Boris Johnson’s manifesto launch really didn’t get off to a good start
Boris Johnson launched the Conservative Party’s manifesto on 24 November. But he didn’t exactly get the welcome he’d like. Because unlike Jeremy Corbyn’s public appearances, the crowd that came to greet him wasn’t there to support him.
These were the scenes in Telford for the launch:
Not the welcoming party @BorisJohnson chose #ToryManifesto pic.twitter.com/osRWKfsjNf
— Robert Peston (@Peston) November 24, 2019
Compare and contrast
These scenes will make Johnson even more unhappy when compared to what happens whenever Corbyn makes a public appearance. For example, these were the crowds that greeted Corbyn when he arrived for the leaders’ debate. Johnson, meanwhile, had to sneak into the building:
Incredible atmosphere outside the #bbcqt leaders debate, before @jeremycorbyn went inside & knocked it out of the park, by answering his questions with 💯 integrity. #OnYourSide #RealChange pic.twitter.com/5AaJeBcg0O
— Laura Pidcock (@LauraPidcockMP) November 22, 2019
We shouldn’t be surprised by this reaction, though. Nearly a decade of Conservative-led governments have destroyed our public services. Meanwhile, according to the UN, austerity measures have ‘deliberately’ pushed thousands of people into poverty:
UK standards of well-being have descended precipitately in a remarkably short period of time, as a result of deliberate policy choices made when many other options were available.
In other words, a political choice was made to implement austerity measures; measures that fell:
disproportionately upon the poor, women, racial and ethnic minorities, children, single parents, and people with disabilities.
Another world is possible
And while Labour’s manifesto gives people real hope for transforming the country, the Conservative manifesto promises nothing but more of the same. Johnson keeps repeating his mantra of “get Brexit done”. But it’s still unclear how he hopes to actually start rebuilding the country:
indeed they've had/have two pseudo programs. The first was austerity, which was never necessary; the second is 'getting Brexit done'. The #ToryManifesto today confirms that. It's what politics looks like in a managed democracy hitting the buffers of low growth and low consent.
— Aaron Bastani (@AaronBastani) November 24, 2019
While the manifesto attempts a few headline-grabbing moves, the reality is they will provide no real benefit to the majority of the people in this country. For example, the Institute for Fiscal Studies claims that Johnson’s much-touted national insurance cut will only save people £85 a year.
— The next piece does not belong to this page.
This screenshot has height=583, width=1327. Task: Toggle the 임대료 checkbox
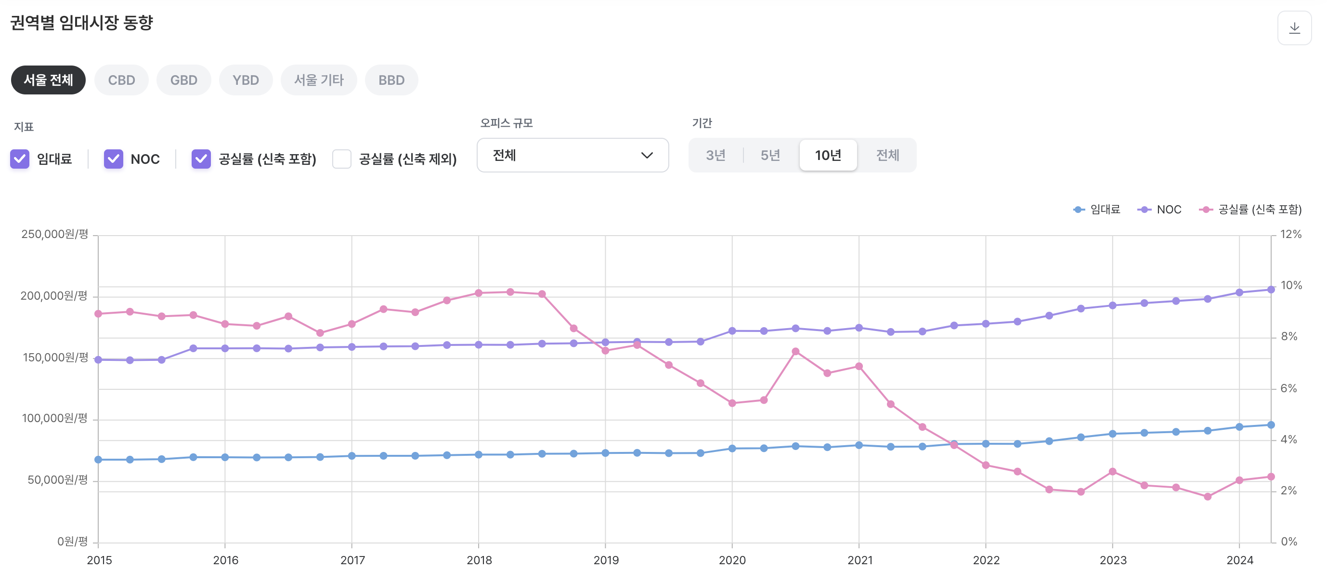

Other initiatives such as very limited free hospital parking only scratch the surface of a much bigger problem:
The Tory general election manifesto includes claims to end the charges – but only a fraction of patients, visitors and NHS staff would see the benefit of the policy https://t.co/PKRUIbMRWb
— Peter Stefanovic (@PeterStefanovi2) November 24, 2019
And the Conservative Party isn’t even pretending that it’ll try and invest in public services:
Tory Manifesto announces just £3bn per year increase in public spending over course of parliament compared with just £83bn for Labour. @BorisJohnson making almost zero attempt to match @jeremycorbyn on public service spending. #ToryManifesto
— Robert Peston (@Peston) November 24, 2019
The choice facing the country on 12 December is crystal clear. Vote for another Etonian who continually lies, and offers empty promises. Or vote for a manifesto of hope and change. The crowds that gather whenever these two leaders appear in public have certainly spoken. Let’s hope the rest of the country follows their example.